A suposta aposentadoria de Steven Soderbergh deve ser uma mais curtas da história: desde 2013, quando anunciou esse plano, o cineasta já desistiu e emplacou, um atrás do outro, filmes como Logan Lucky (2017), Unsane (2018) e, agora, seu mais recente projeto, High Flying Bird, desta vez com distribuição da Netflix – isso tudo enquanto seu próximo filme, The Laundromat, já se encontra em fase de pós-produção. Nada mal para um diretor que trabalha em ritmo quase industrial, mas sempre passeando por diversos gêneros, estruturas e técnicas fílmicas, ao passo que mantém resultados consistentes em pelo menos boa parte do tempo.

Afinal de contas, Soderbergh nem de longe parece ser um autor preso a um tipo de cinema específico; muito pelo contrário, a cada projeto, fica mais claro o modo como sua mente pensa o cinema de uma maneira abrangente e se interessa em experimentar e arriscar. Esse interesse se repete em High Flying Bird, desde a técnica utilizada – assim como em Unsane, o longa foi filmado com um iPhone – até a narrativa que, ao contrário do que seu trailer e o pôster podem sugerir, passa longe de um mero “filme de esporte”.

Assumindo a mesma atmosfera de A Rede Social, por exemplo, High Flying Bird já dá a largada com um diálogo afiado entre o agente de atletas Ray (André Holland), que fala tão rápido quanto o Zuckerberg encarnado por Jesse Eisenberg, e um de seus clientes, o promissor jogador de basquete Eric (Melvin Gregg), enquadrados em ângulos que se tornam mais curiosos à medida que a conversa prossegue e embalados por cortes mais rápidos. Logo, não espere por nenhuma “enterrada” histórica: o basquete é apenas o pano de fundo para a trama, que se concentra muito mais em ser um daqueles filmes em que personagens profundamente inteligentes mantêm longas conversas com subtextos, do tipo que inclusive poderia ter saído da mente de um Aaron Sorkin, mas aqui leva a assinatura do autor de Moonlight, Tarell Alvin McCraney.

Em meio a um lockout da NBA, inspirado no que aconteceu de fato em 2011, quando um impasse trabalhista interrompeu o pagamento de salários, negociações e fechamento de contratos, bem como atrasou o início da temporada, Ray se vê com a missão de manter Eric como um jogador relevante na indústria, além de assumir para si um objetivo que vai além disso: arranjar uma maneira de abalar o próprio sistema.

Assim, expondo a maneira como os cartolas e chefões da mídia e das ligas esportivas se aproveitam da ingenuidade de atletas, principalmente jovens e negros, seduzidos pela chance de uma grande carreira nas quadras, Soderbergh intercala sua trama com depoimentos em preto-e-branco de jogadores reais que ajudam a situar mesmo o espectador nem um pouco familiarizado com esse universo.

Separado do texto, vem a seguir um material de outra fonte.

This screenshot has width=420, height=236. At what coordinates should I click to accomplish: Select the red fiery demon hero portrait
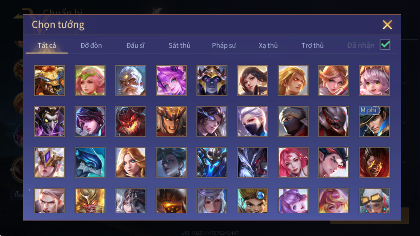[130, 122]
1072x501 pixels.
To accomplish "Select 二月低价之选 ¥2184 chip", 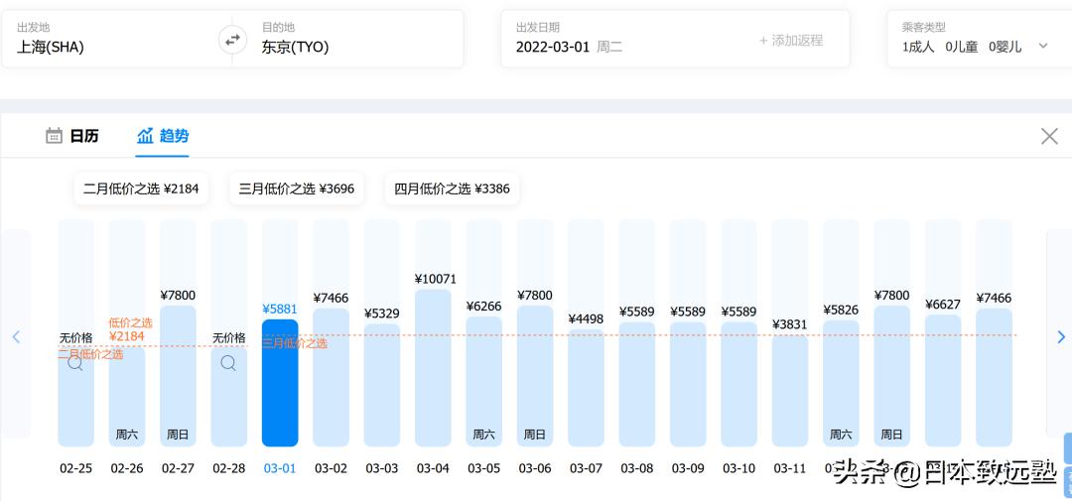I will [141, 188].
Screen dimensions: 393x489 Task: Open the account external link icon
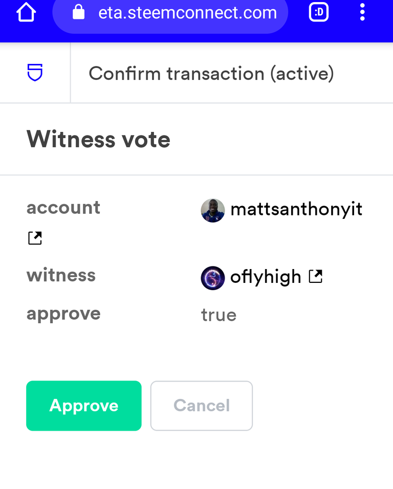click(35, 238)
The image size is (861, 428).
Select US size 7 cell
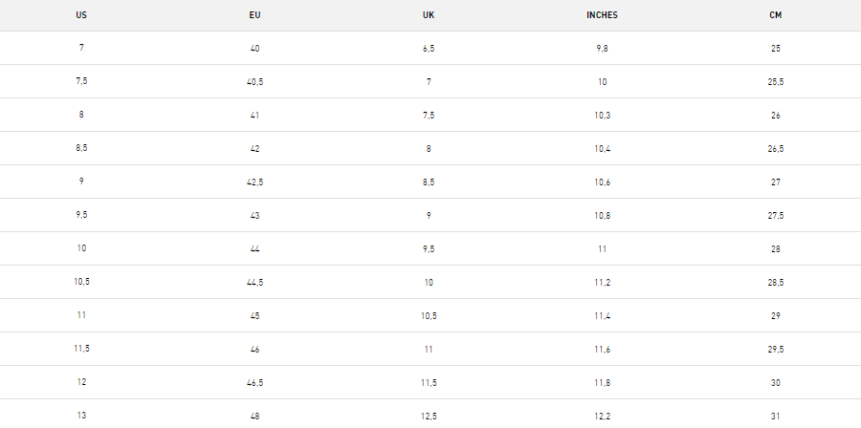(81, 48)
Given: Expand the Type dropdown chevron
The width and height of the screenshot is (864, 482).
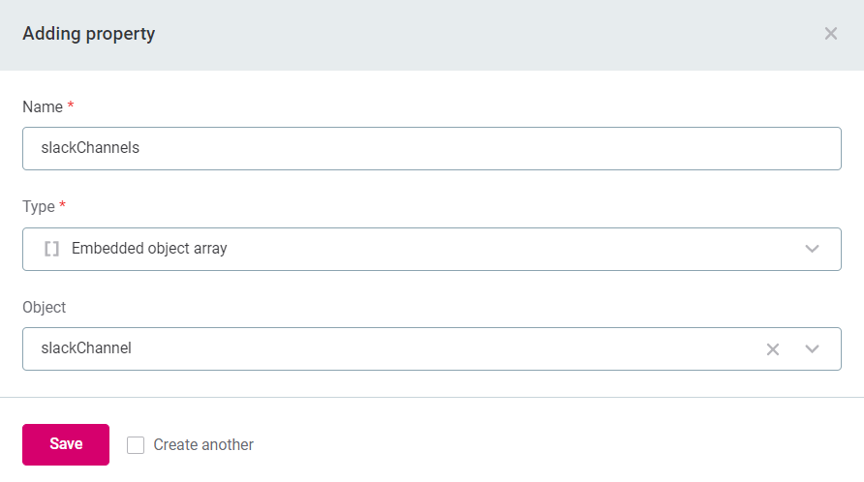Looking at the screenshot, I should click(813, 249).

Enquanto isso, haja papos quase teatrais entre os personagens, com direito a paralelos sobre escravidão e reflexões sobre o sistema. Essa é a oportunidade para André Holland se destacar, encarnando um protagonista determinado com um espírito benevolente, e que mesmo nos momentos de silêncio, parece estar sempre com a mente a todo vapor. Ao seu lado, todo o resto do elenco também funciona de maneira bem competente, desde Zazie Beetz, conhecida por Deadpool 2, ao demonstrar uma sagacidade e modernidade que se contrapõem e complementam Ray ao mesmo tempo, até pontas menores de Zachary Quinto e Kyle MacLachlan, que aparentemente se tornou uma figura sinistra em qualquer coisa que faça depois de Twin Peaks.

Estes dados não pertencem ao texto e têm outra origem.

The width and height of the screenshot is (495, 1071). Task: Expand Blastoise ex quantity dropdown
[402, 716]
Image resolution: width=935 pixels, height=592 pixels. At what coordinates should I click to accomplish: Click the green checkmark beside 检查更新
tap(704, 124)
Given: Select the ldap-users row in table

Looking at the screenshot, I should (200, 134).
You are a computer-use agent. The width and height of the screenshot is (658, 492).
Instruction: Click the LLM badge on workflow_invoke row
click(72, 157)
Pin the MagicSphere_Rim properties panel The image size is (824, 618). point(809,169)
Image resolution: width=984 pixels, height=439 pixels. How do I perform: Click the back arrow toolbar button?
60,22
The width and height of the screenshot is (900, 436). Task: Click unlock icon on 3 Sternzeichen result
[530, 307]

No geral, High Flying Bird se constrói como um filme simples, mas eficiente, com alguns problemas de ritmo, mas que se beneficia principalmente da direção e montagem ágeis de Steven Soderbergh. Embora não chegue ao final climático que parece anunciar em seu meio, o longa ainda rende um terceiro ato à la filme de roubo, em que o diretor prefere mostrar as peças do plano de um personagem já em ação do que o plano prévio que levou a esse resultado – o que não deveria ser surpresa, já que este é o mesmo homem que comandou a franquia Onze Homens e um Segredo. Assim, tal como seus personagens decidem que o poder pertence a eles e eles precisam reassumir as rédeas do sistema, Soderbergh também, a seu modo, toma mais uma vez os meios a seu favor para experimentar e brincar no playground cinematográfico.